Ténor et depuis peu également directeur musical adjoint et chef associé de l'ensemble Les Arts Florissants, Paul Agnew est à l'origine de l'intégrale des madrigaux de Monteverdi, initié en 2011. Huit livres écrits par le compositeur italien entre 1587 et 1638, dont le sixième, l'un des plus fascinants, est présenté jeudi 16 à la Cité de la musique à Paris, et diffusé en direct sur Culturebox.
Article rédigé par Lorenzo Ciavarini Azzi
France Télévisions - Rédaction Culture
Publié Mis à jour
Temps de lecture : 5min
Paul Agnew, des Arts Florissants, dirige l'intégrale des madrigaux de Monteverdi 
 (Denis Rouvre)

Pourquoi avoir décidé d’aborder l’intégrale des madrigaux de Monteverdi ?
Parce que c’est une œuvre importante, qui signe la naissance du baroque. Tous ses grands principes y sont contenus, l’importance du texte, l’abandon des vieux codes de la Renaissance, l’expression des émotions. Ces madrigaux sont l’une des dernières révolutions de la musique et en même temps une sorte de biographie musicale de Monteverdi.

Et Bach n’est pas loin…
Bach adopte la forme de tonalité établie par Monteverdi et ses confrères.

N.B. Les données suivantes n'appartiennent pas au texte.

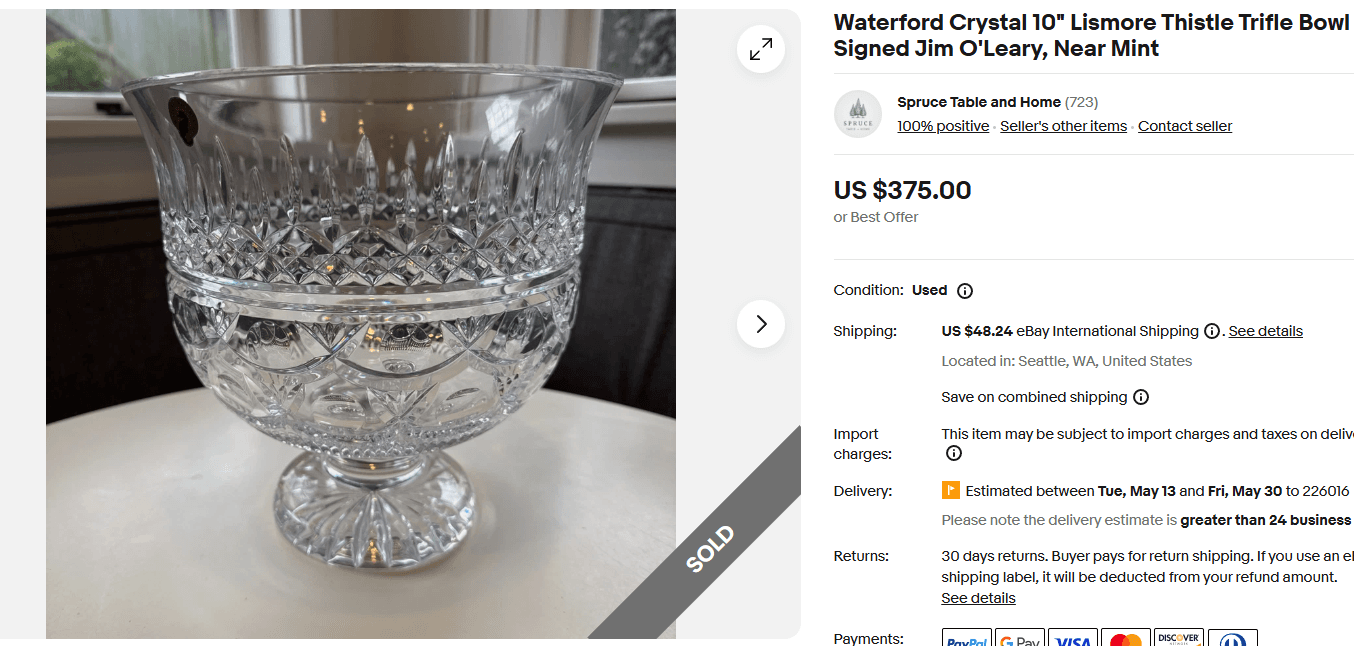Open Seller's other items
1354x646 pixels.
click(1063, 125)
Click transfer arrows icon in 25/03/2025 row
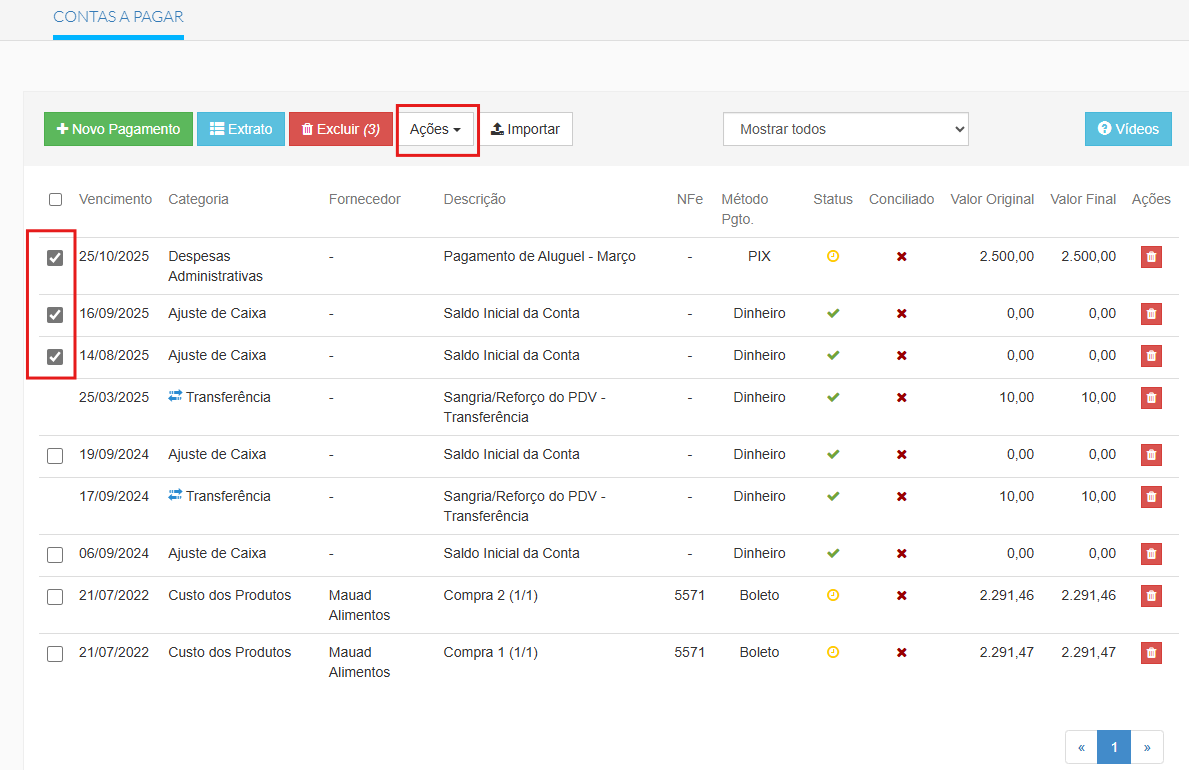The image size is (1189, 770). pos(176,397)
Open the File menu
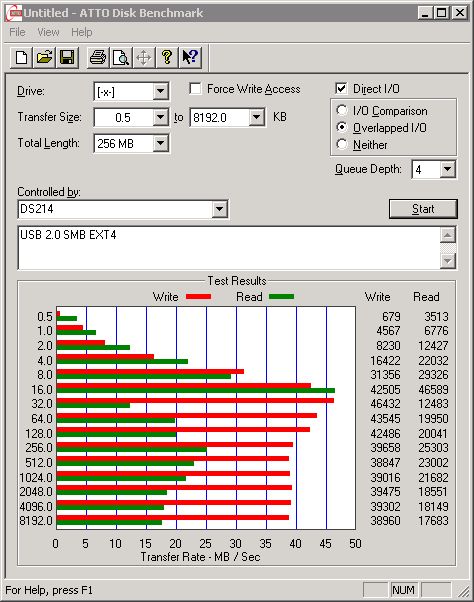Screen dimensions: 474x602 coord(17,32)
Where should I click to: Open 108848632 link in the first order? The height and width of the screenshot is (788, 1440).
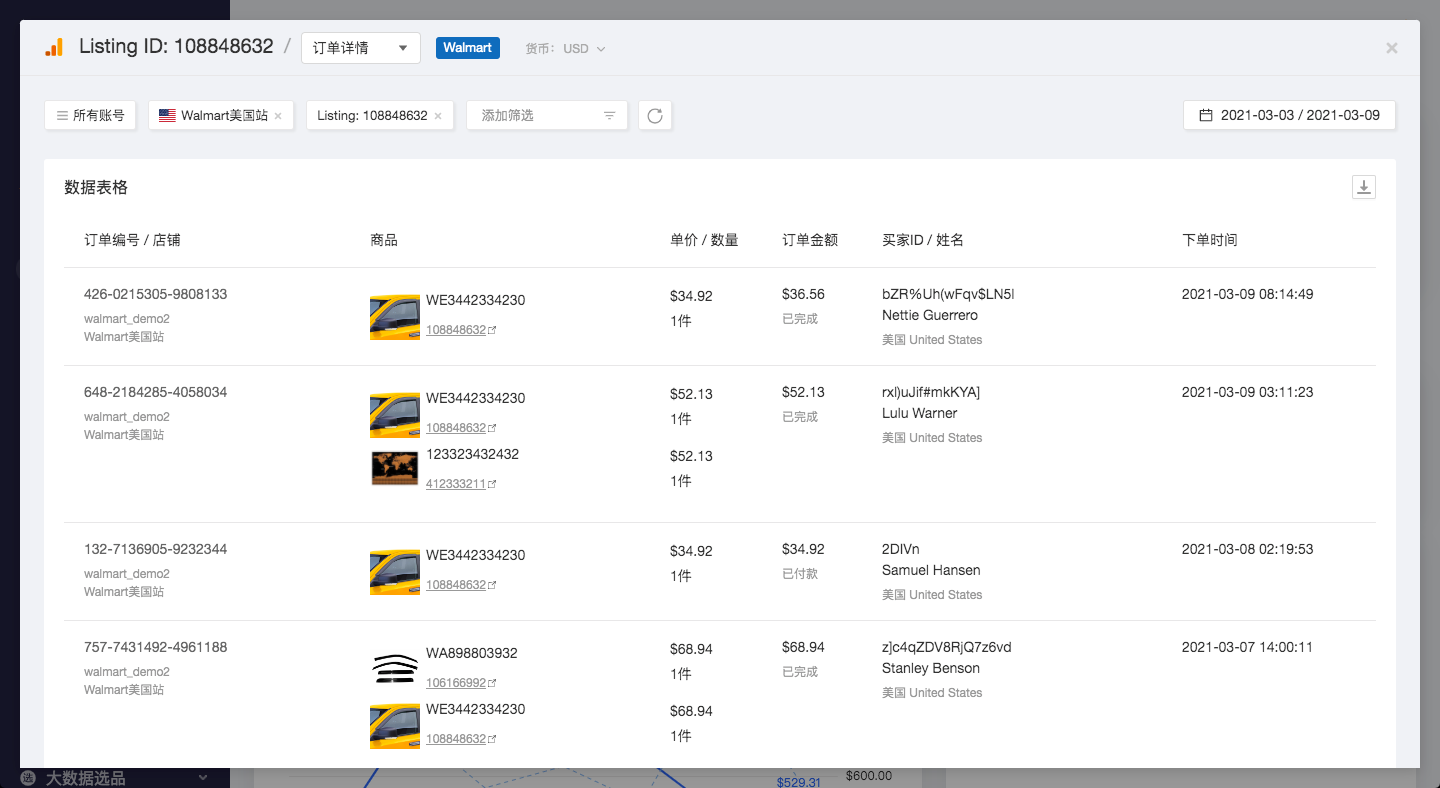tap(456, 330)
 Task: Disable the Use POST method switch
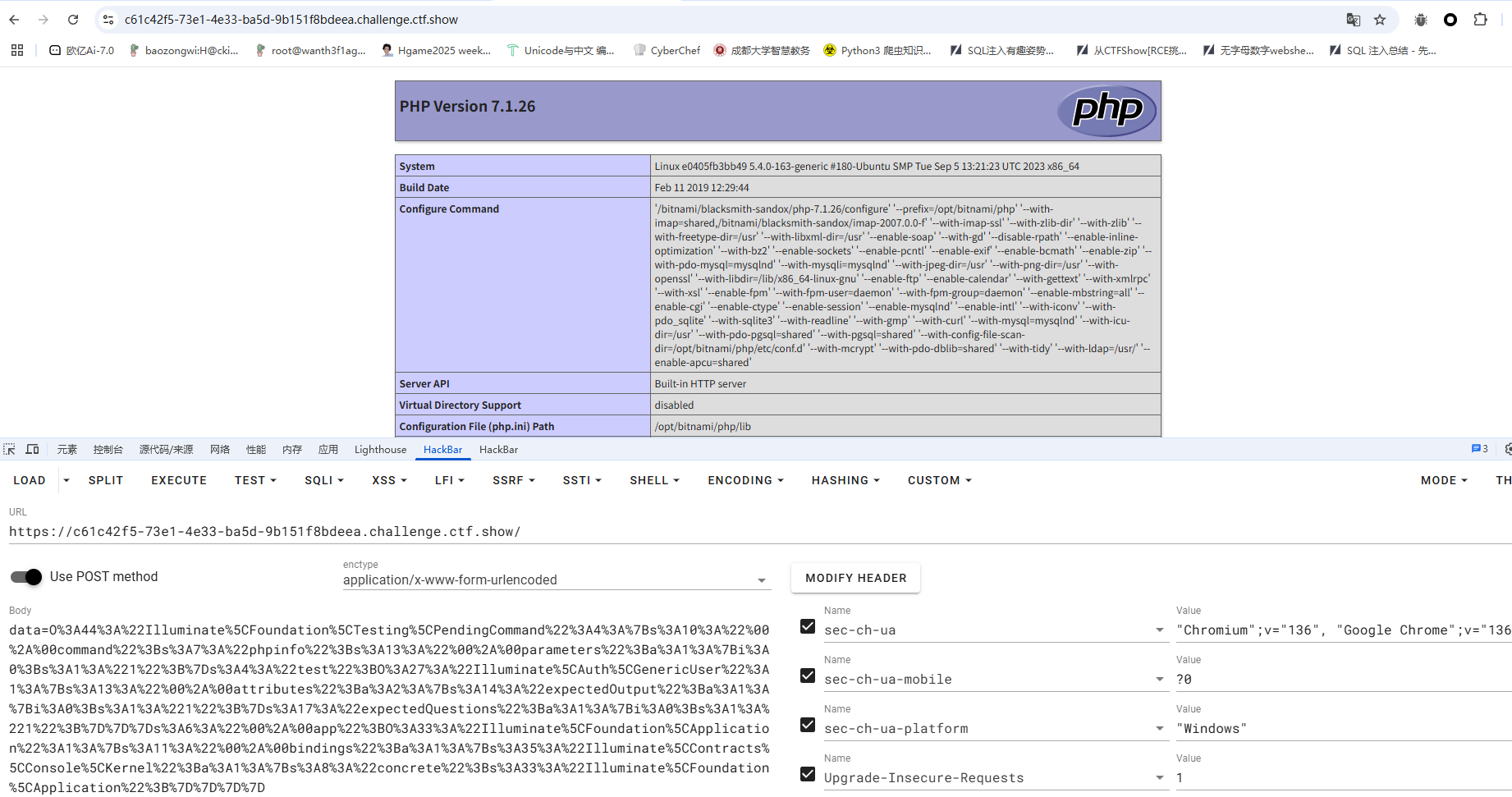26,577
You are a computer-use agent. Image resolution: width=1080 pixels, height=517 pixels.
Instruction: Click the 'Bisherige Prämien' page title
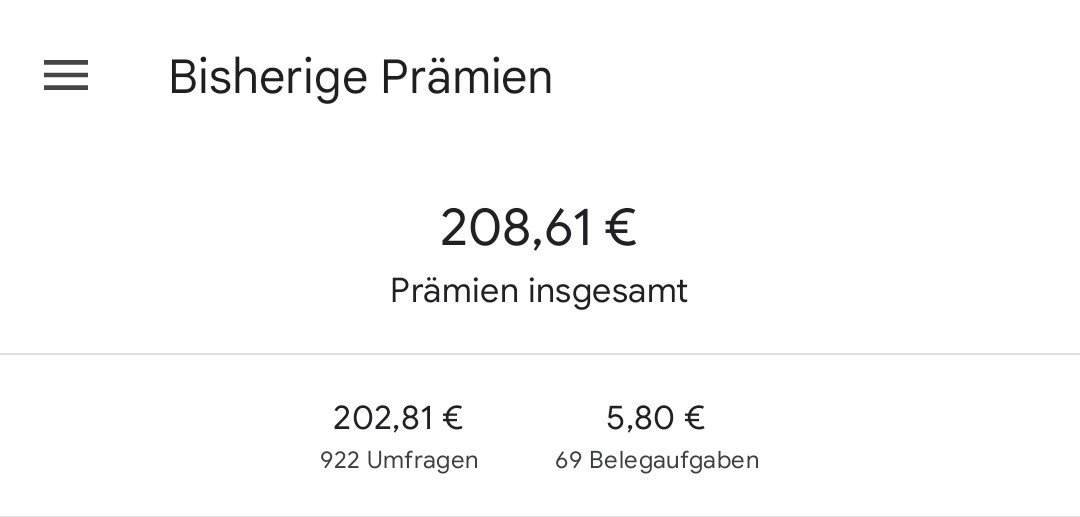[360, 77]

Revenons en arrière. Que sont les madrigaux ?
A l’origine, au XVème siècle, ce sont de petits poèmes destinés à être mis en musique. D’abord d’une grande simplicité, à usage presque domestique, ils sont servis un siècle plus tard par de grands textes, signés, par exemple, par un poète majeur comme Pétrarque. Reste, en revanche, le « fardeau » des règles musicales de la Renaissance qui codifient le traitement de la dissonance. Elles sont battues en brèche au début du XVIIème.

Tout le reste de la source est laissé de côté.